L’événement, supervisé par feu le Dr. Soheir El Qalamawi, à l’époque présidente de l’Autorité générale du livre relevant du ministère de la Culture, a marqué une époque où les livres étaient abordables, et la conjoncture économique et politique permettait à la population de s’adonner à la lecture.
Au fil des années, le sens de la « culture nationale » s’est transformé en un projet touristique visant à générer des revenus pour les ministères gouvernementaux, reléguant progressivement l’aspect culturel au second plan.
La disparition de la culture nationale a laissé place à l’émergence d’une « tourisme culturel » qui, malheureusement, a marginalisé les classes populaires et les intellectuels en rendant le Salon du livre inaccessible financièrement.
Cette évolution s’est également reflétée dans le contenu des livres, s’éloignant des sujets sérieux pour privilégier des publications divertissantes.
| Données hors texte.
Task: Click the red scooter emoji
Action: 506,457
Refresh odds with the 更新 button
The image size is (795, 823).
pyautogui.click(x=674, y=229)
Les maisons d’édition ont abandonné les œuvres traitant de sujets profonds au profit de livres légers et sensationnels.
La crise culturelle et artistique actuelle en Égypte a conduit les lecteurs à se réfugier dans des ouvrages évoquant les figures emblématiques telles que Badee’ Khairat, Naguib Al-Rihani, Kamal El-Shennawi, et Mahmoud El-Saadani, désirant retrouver la nostalgie des jours passés.
Le Salon du livre du Caire, qui se tenait autrefois à la Foire du Caire, est aujourd’hui dépourvu de son effervescence culturelle d’antan. Les discussions enrichissantes entre les créateurs égyptiens et arabes voisins ne sont plus qu’un lointain souvenir.
Il est désormais impératif que le ministère du Tourisme prenne en charge l’organisation du Salon du livre, réorientant ainsi son objectif vers la promotion d’une culture égyptienne authentique pour tous.
Le fossé grandissant entre le concept de « culture nationale » et la prédominance du « tourisme culturel » illustre un changement radical dans la perception de la culture en Égypte, mettant en péril l’héritage culturel et littéraire du pays.
Cette perte identitaire annonce le déclin d’un pan essentiel de la société égyptienne et soulève des questions cruciales sur l’avenir de la scène culturelle du pays, autrefois animée par un « armée d’intellectuels » désormais reléguée au second plan.